Provincial / State sides
- Years: Team / Apps / (Points)
- 1995-1996: King Country / 21
- 1997-1998: Central Vikings / 25
- 1999-2002: Wellington / 43

Super Rugby
- Years: Team / Apps / (Points)
- 1996-2002: Hurricanes / 65

International career
- Years: Team / Apps / (Points)
- 2001: New Zealand / 1 / (0)

= Dion Waller =

NZ international rugby union player

Dion Alan George Waller (born 6 January 1974 in Tūrangi) is a former New Zealand rugby union footballer. He played for the Wellington Lions, Hurricanes, New Zealand Maori and All Blacks. He was one of the leading locks in New Zealand rugby at provincial level with great lineout attributes, but never got a real opportunity to play internationally as he left New Zealand to play in Japan.

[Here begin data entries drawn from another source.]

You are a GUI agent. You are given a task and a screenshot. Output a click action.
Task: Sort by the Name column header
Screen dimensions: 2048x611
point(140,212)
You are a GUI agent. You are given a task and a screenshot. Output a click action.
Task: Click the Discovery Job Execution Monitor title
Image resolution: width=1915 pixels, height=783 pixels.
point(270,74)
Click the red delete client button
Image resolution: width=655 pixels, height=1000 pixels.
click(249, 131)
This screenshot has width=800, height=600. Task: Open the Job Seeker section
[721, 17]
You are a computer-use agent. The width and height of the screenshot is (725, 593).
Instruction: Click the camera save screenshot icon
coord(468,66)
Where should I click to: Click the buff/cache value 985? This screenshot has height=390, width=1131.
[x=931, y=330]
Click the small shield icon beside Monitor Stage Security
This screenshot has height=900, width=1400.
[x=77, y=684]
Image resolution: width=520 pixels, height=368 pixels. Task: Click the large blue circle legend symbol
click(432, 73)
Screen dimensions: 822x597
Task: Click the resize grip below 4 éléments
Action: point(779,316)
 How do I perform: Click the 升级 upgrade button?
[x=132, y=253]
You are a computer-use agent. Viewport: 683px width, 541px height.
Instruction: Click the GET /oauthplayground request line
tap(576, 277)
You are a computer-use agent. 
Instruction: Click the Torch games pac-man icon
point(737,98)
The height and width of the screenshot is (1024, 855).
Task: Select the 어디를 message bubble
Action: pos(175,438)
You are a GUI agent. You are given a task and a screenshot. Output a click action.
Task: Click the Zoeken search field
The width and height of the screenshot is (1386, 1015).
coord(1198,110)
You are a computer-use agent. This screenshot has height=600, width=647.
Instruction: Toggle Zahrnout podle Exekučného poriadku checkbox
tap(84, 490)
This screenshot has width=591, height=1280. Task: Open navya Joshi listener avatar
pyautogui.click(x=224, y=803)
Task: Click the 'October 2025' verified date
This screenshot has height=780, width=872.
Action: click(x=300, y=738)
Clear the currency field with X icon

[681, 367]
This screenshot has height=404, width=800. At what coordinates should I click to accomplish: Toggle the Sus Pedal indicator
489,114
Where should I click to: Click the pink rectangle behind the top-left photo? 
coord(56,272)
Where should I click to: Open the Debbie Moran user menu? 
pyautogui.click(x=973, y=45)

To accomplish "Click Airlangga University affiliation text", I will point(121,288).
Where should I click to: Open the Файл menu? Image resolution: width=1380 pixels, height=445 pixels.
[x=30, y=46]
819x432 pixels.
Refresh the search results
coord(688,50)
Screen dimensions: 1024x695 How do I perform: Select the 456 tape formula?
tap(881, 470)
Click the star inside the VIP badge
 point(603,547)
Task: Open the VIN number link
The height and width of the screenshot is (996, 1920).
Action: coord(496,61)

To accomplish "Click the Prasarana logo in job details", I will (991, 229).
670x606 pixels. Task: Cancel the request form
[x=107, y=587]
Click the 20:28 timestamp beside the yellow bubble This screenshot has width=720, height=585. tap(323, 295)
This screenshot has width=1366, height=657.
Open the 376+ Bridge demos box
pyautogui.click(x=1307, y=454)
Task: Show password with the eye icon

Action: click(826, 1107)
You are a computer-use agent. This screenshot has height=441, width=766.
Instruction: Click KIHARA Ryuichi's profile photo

He made his debut for King Country in 1995 after being selected for the New Zealand U21s tour to Argentina. He debuted for the New Zealand Maori in 1996 and went on to collect 14 caps from then and also represented New Zealand A Team in 2000 till his departure of New Zealand in 2002. Waller played for the now defunct Central Vikings 25 times and winning the Division Two NPC Final against Bay of Plenty in 1998, following their collapse moved to Wellington, between 1999 and 2002 he played 43 matches. In 2000 he played a major role in Wellington's win in the final against Canterbury.

He played 4 years in Japan for Toyota Shokki and then went on to finish his career in Italy playing 2 years for Viadana.

Dion retired in 2008 and went straight into giving back to rugby in New Zealand by coaching Aotea College U15s in Porirua.
He then went on to be the Rugby Coaching Director at Tawa Rugby Club from 2012 to 2014.
In 2013 he coached the Tawa Premier side to its first Jubilee Cup Championship, also winning the Swindale Shield, Andy Leslie trophy, and all inter club trophies available. 2014 he coached Tawa to the semi-finals of the Jubilee Cup.

Dion spent time in Japan coaching at the Honda Rugby Club in Japan.
Now Dion is in his second year as Head Coach of the Wellington U19's and works in the Wellington Rugby High Performance Unit.